=== Directions for this task ===
From the passage about Ferguson below, repeat word for word the stretch starting with "Apparently, the Missouri" and going on through "into the breach.".

=== Passage given ===

Apparently, the Missouri State Conference of NAACP Branches and whatever semblance of the organization in existence in and around Ferguson, including the nearby big city of St. Louis, has been doing a Rip Van Winkle for a long time. And while the so-called “venerable civil rights organization” has been sleeping, no other black group stepped into the breach.

Ferguson is just one of so many areas in America where the mostly black poor and near-poor eke out their lives trying desperately not to fail. They are places where joblessness is the mean and education is an also ran. They are places where infant mortality rates are highest in the nation, police profiling, brutality and arrests are ever constant and money is tight, real tight.

A persistent talent drain always marks such places as Ferguson, Missouri. Too many of the black “talented tenth” that do stick around tend to distance themselves from social problems and relocate to “better” areas, but still attend church in the inner city and socialize some.

=== Provided data ===
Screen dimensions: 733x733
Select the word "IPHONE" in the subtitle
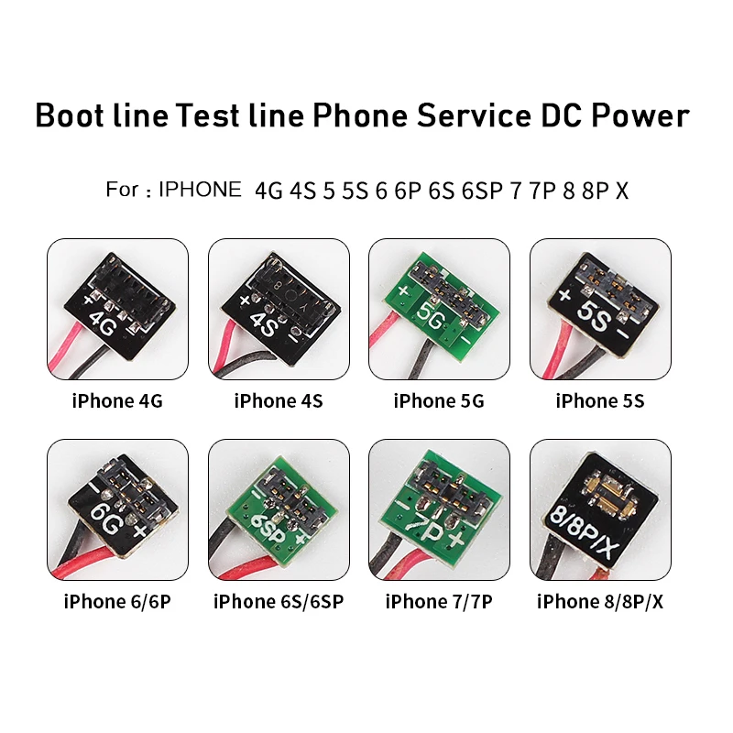199,191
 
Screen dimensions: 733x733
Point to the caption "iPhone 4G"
117,401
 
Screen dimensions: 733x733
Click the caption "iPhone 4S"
279,401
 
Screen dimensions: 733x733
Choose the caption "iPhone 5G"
439,401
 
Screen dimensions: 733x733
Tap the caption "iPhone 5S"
600,401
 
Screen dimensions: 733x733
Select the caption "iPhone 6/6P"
117,602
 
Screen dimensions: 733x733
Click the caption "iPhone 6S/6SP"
279,602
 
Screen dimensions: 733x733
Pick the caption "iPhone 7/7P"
439,602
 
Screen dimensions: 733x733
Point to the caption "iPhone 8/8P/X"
600,602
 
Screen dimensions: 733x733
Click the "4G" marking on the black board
102,323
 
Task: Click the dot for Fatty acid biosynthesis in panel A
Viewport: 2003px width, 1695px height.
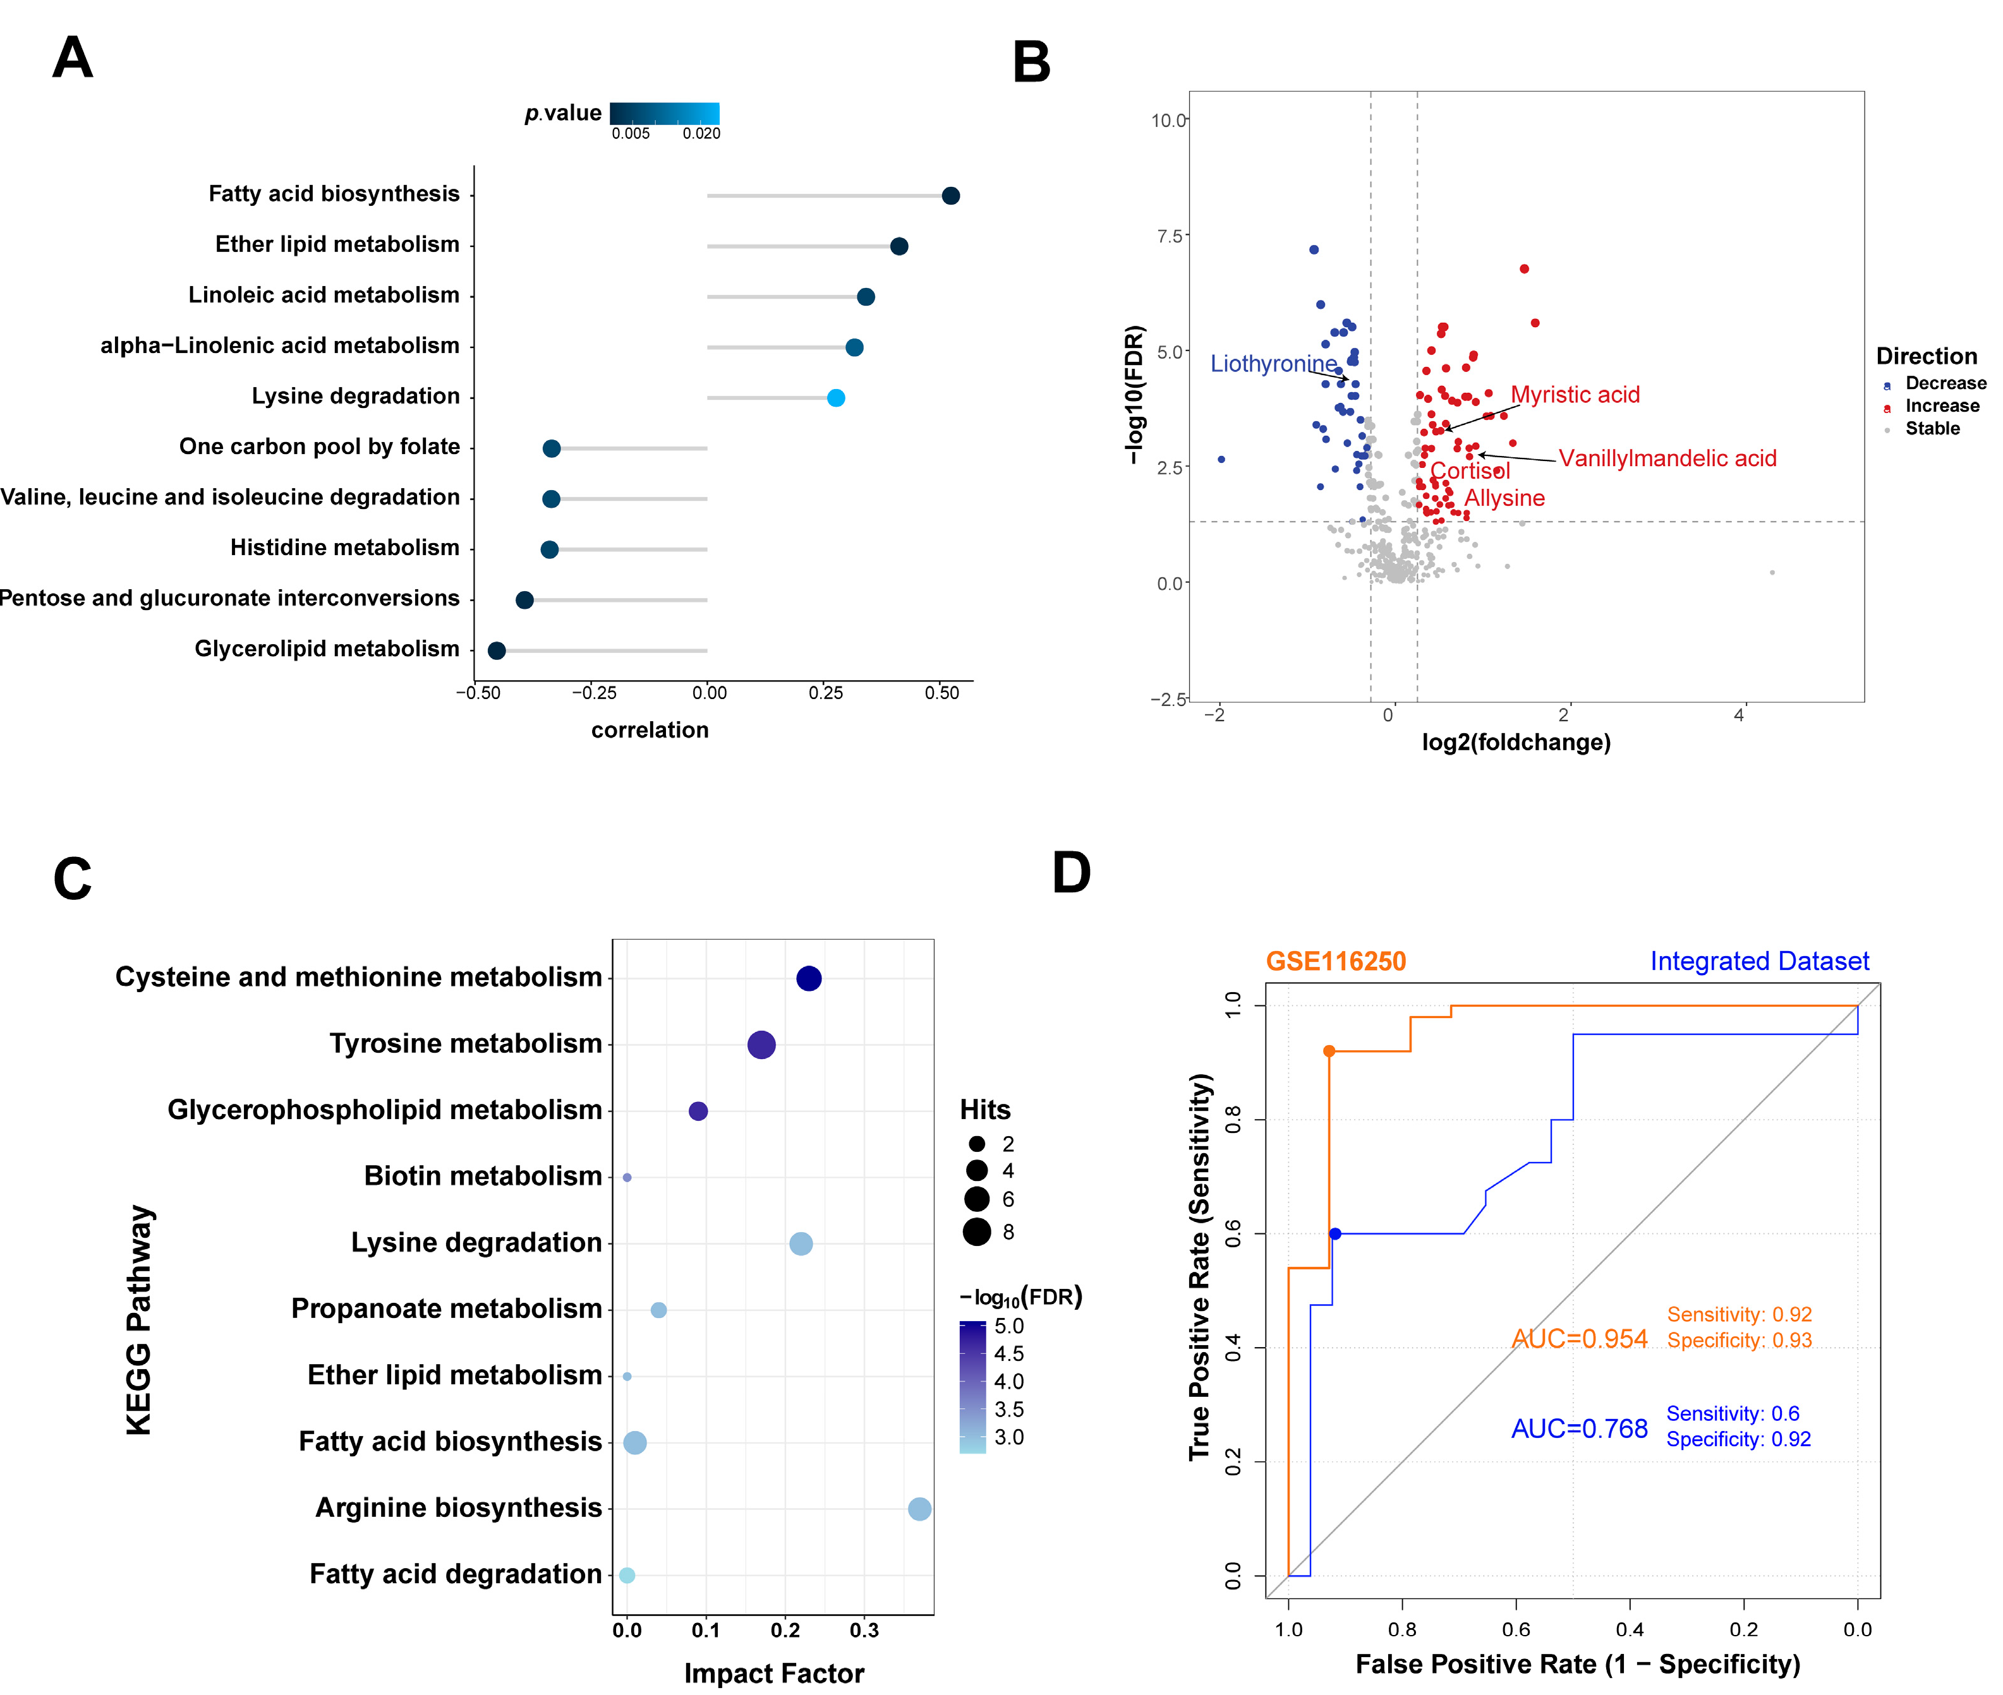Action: point(950,196)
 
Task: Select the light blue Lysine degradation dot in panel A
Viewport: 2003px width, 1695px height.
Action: point(835,398)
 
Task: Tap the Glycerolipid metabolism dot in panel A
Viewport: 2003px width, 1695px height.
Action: point(497,650)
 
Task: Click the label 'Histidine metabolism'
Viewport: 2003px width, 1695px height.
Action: point(344,548)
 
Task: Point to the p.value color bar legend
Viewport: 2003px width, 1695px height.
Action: point(664,114)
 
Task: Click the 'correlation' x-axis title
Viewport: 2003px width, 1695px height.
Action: point(650,730)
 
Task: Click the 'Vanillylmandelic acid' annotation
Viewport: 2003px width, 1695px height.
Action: point(1667,458)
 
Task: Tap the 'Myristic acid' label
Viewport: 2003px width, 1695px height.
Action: point(1575,394)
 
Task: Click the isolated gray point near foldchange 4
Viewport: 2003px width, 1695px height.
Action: point(1771,573)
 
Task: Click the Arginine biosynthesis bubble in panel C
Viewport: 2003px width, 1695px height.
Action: point(919,1509)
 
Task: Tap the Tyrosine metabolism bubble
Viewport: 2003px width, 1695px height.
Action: point(761,1045)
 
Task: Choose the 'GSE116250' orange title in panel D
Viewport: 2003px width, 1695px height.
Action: point(1335,961)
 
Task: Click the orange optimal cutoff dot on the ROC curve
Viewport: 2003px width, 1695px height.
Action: point(1329,1051)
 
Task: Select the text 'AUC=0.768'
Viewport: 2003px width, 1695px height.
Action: point(1579,1429)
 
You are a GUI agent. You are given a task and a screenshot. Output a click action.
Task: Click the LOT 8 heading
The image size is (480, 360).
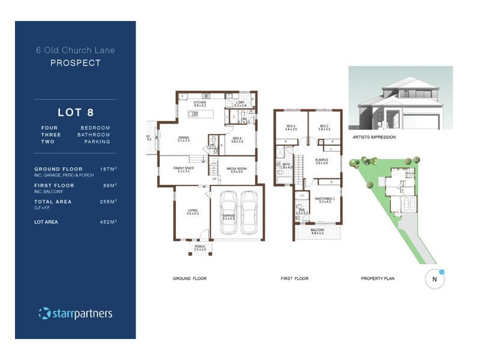75,112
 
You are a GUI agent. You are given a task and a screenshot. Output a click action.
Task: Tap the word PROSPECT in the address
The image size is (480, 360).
75,62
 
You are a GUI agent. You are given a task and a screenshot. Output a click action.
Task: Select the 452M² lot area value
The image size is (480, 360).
108,222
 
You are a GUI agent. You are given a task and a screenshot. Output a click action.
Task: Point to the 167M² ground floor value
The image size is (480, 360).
108,169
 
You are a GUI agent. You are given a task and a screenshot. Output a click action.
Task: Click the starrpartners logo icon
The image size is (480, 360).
44,313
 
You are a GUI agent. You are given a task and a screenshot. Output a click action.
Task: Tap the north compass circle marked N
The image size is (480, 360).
434,279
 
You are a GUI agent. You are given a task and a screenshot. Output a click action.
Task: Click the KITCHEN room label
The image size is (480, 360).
199,103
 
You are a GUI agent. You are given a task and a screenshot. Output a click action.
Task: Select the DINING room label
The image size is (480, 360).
184,138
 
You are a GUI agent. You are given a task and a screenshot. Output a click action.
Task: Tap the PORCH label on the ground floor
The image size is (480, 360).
199,247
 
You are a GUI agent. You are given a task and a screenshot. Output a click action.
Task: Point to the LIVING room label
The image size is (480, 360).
191,211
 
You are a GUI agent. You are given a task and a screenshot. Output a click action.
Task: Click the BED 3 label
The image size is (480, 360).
292,127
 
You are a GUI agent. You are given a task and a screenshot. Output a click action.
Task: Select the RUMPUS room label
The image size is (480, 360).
322,160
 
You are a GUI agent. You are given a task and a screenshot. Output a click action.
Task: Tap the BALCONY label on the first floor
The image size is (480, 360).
318,229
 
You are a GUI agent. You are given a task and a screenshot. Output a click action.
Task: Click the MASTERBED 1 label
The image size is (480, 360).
325,199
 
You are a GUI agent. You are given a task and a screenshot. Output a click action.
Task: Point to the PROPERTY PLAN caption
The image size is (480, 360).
376,279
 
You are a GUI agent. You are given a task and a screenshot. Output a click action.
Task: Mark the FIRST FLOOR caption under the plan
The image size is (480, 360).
295,279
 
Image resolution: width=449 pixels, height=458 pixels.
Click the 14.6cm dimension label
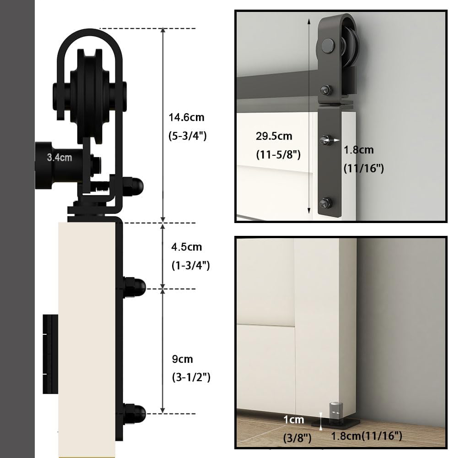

=== Exercise output ===
Apparently, the Missouri State Conference of NAACP Branches and whatever semblance of the organization in existence in and around Ferguson, including the nearby big city of St. Louis, has been doing a Rip Van Winkle for a long time. And while the so-called “venerable civil rights organization” has been sleeping, no other black group stepped into the breach.